La Corte d'Assise di Milano ha disposto una perizia psichiatrica per valutare la capacità di intendere e volere al momento dei fatti e l'eventuale pericolosità sociale di Alessia Pifferi, la 37enne accusata di omicidio volontario, anche aggravato dalla premeditazione, per aver lasciato morire di stenti, nel luglio 2022, abbandonandola da sola in casa per sei giorni, la figlia Diana, che aveva meno di un anno e mezzo. 

Il pm Francesco De Tommasi era invece contrario a questo esame: «Non ha alcun problema mentale e ha avuto un atteggiamento scellerato nei confronti della figlia», aveva detto ribadendo: «Non ci sto ad essere preso in giro», chiedendo ai giudici di respingere la richiesta difensiva di perizia psichiatrica.
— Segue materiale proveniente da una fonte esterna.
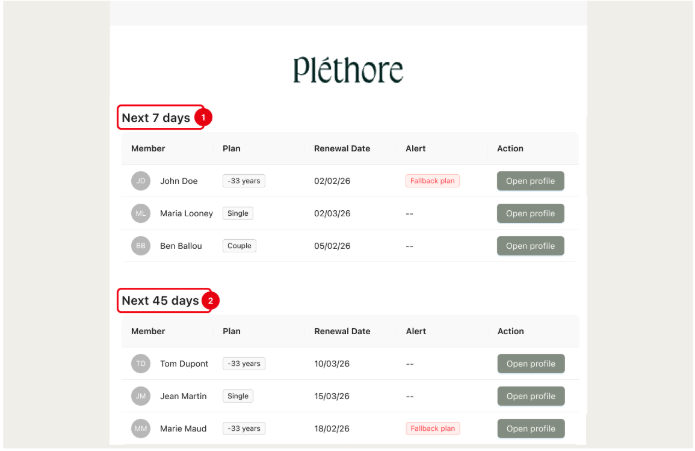Open profile for John Doe
Image resolution: width=695 pixels, height=451 pixels.
530,181
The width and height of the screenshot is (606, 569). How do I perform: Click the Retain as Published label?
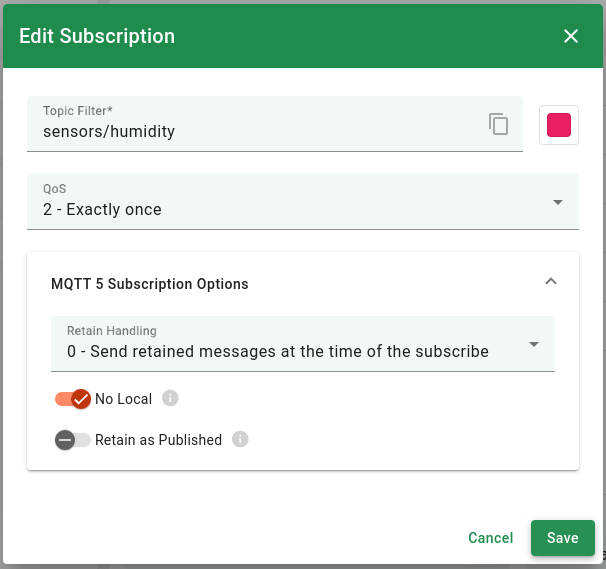pyautogui.click(x=158, y=440)
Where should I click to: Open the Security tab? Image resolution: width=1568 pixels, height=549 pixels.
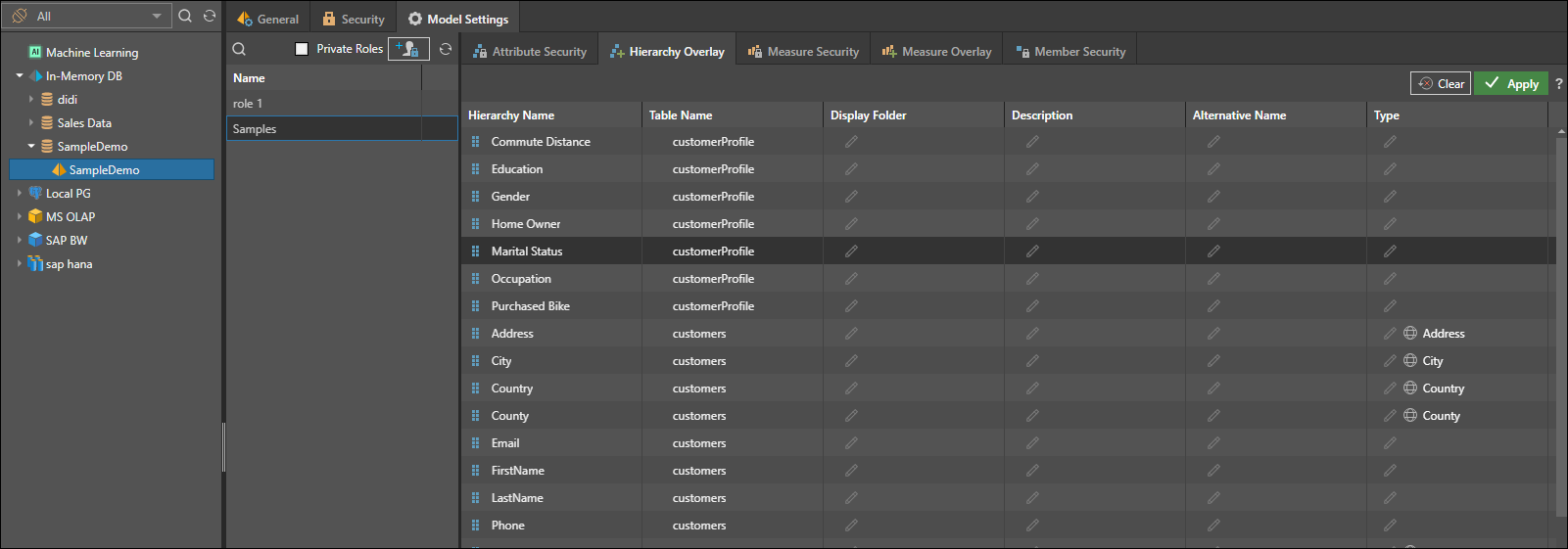point(354,20)
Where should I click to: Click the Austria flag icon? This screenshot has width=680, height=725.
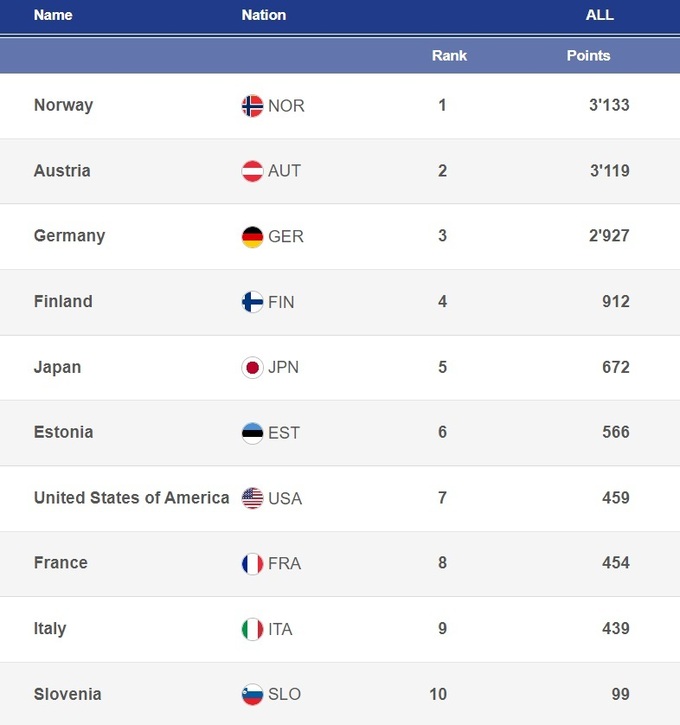pyautogui.click(x=252, y=171)
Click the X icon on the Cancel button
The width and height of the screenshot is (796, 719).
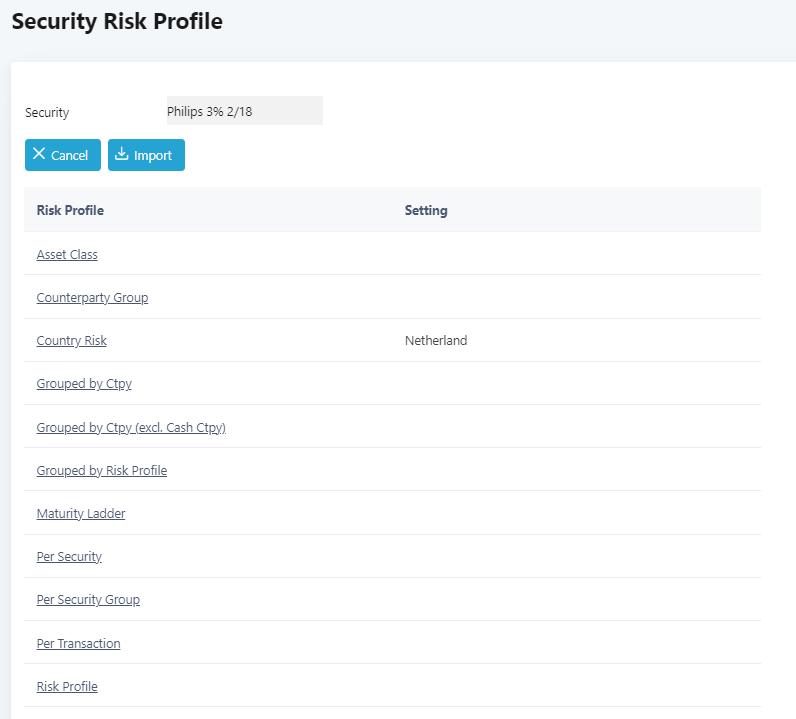pyautogui.click(x=39, y=154)
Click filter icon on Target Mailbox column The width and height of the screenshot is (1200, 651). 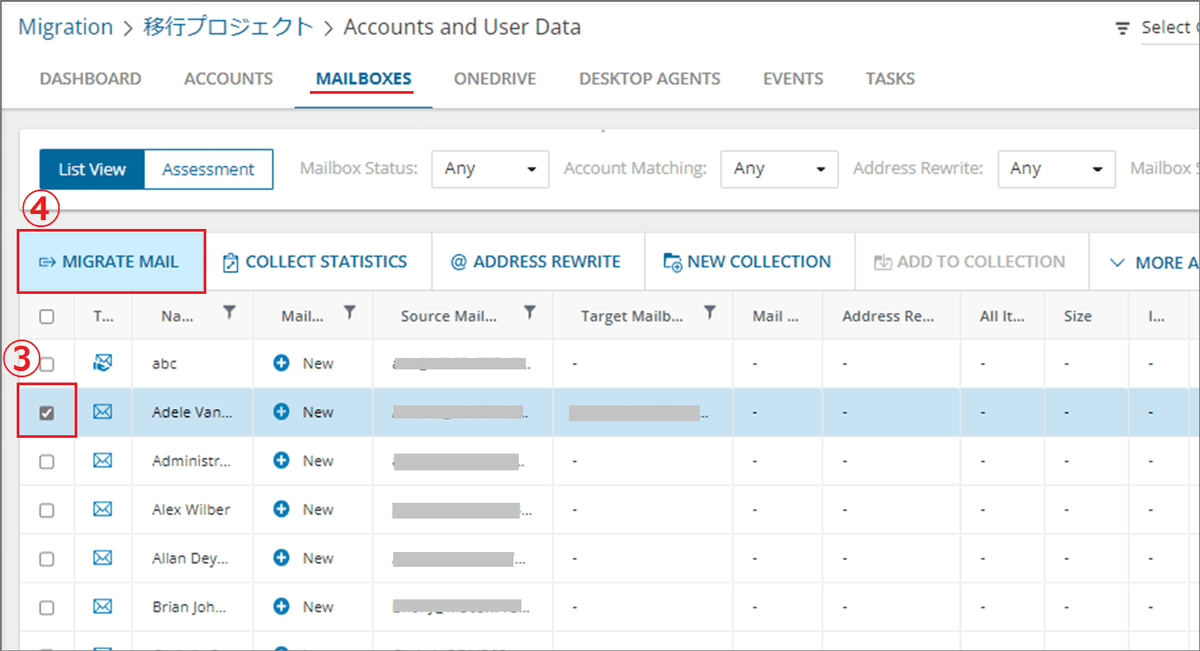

Dure le critiche del pm sugli accertamenti medici effettuati dal carcere di San Vittore e sulla consulenza della difesa che parlano, in sostanza, di un ritardo mentale della donna. «Un quoziente intellettivo di 40 vuol dire che nella scorsa udienza - ha detto il pm - lei non sarebbe stata in grado di dire nulla, né di formulare accuse contro il personale di polizia, di relazionarsi con nessuno». Invece, ha dato «risposte chiare», ha reso «dichiarazioni sconcertanti», è stata proprio lei a dichiararsi consapevole di ciò che ha fatto, «dicendo che a volte lasciava da bere alla piccola per la sua sopravvivenza».

Per la Procura, insomma, non serviva alcuna perizia sulle capacità cognitive, né sulla imputabilità.

Anche per il legale di parte civile, l'avvocato Emanuele De Mitri, che rappresenta la madre e la sorella dell'imputata, parere negativo alla perizia perché la stessa mamma «ha sempre detto che sapeva che la bimba poteva morire».

Alessia Pifferi «sapeva ciò che stava facendo e cosa avrebbe provocato il digiuno sulla bambina e lei non ha mai avuto problemi psichiatrici». Poi, nel processo «ha cercato di scaricare le responsabilità sulla sua famiglia e sull'ex compagno».